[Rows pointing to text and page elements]

——

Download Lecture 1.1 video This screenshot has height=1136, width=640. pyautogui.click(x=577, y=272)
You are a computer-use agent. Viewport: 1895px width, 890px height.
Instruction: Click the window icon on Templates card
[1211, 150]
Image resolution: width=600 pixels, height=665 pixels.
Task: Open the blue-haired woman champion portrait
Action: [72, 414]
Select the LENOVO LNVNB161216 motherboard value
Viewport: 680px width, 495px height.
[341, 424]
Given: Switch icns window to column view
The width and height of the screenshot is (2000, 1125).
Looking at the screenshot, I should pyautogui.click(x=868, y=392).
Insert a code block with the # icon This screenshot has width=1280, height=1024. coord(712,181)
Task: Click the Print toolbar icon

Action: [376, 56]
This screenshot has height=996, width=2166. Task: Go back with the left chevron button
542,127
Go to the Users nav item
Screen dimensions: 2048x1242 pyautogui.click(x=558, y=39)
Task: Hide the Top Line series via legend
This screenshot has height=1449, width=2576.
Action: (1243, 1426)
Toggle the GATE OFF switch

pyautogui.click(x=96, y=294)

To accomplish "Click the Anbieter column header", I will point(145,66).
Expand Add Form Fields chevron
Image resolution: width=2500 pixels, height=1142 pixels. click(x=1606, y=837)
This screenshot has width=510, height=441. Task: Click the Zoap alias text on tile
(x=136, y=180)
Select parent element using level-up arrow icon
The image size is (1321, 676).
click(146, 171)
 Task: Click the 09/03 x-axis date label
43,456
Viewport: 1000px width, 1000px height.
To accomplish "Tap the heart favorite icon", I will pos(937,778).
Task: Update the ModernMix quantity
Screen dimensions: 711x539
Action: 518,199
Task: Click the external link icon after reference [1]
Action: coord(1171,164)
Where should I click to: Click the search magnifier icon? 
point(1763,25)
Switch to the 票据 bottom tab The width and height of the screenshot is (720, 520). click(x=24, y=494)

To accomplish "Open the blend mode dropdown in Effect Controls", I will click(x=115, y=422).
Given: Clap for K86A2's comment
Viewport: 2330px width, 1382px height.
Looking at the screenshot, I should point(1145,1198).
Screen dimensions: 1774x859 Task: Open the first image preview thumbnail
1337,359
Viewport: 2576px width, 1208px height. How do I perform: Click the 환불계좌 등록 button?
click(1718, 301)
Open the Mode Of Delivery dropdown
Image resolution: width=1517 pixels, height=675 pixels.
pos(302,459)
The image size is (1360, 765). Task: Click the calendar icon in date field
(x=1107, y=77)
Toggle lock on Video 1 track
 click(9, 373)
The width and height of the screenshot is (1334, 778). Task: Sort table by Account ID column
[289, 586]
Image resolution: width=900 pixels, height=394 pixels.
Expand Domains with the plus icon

——

◆ YOUR INSTRUCTIONS:
Repeat word for word the lines above, starting with the line that contains "Task: Click the 09/03 x-axis date label" and going on through the line that contains "I will pos(937,778).", both included.

◆ ANSWER:
 Task: Click the 09/03 x-axis date label
43,456
Viewport: 1000px width, 1000px height.
To accomplish "Tap the heart favorite icon", I will pos(937,778).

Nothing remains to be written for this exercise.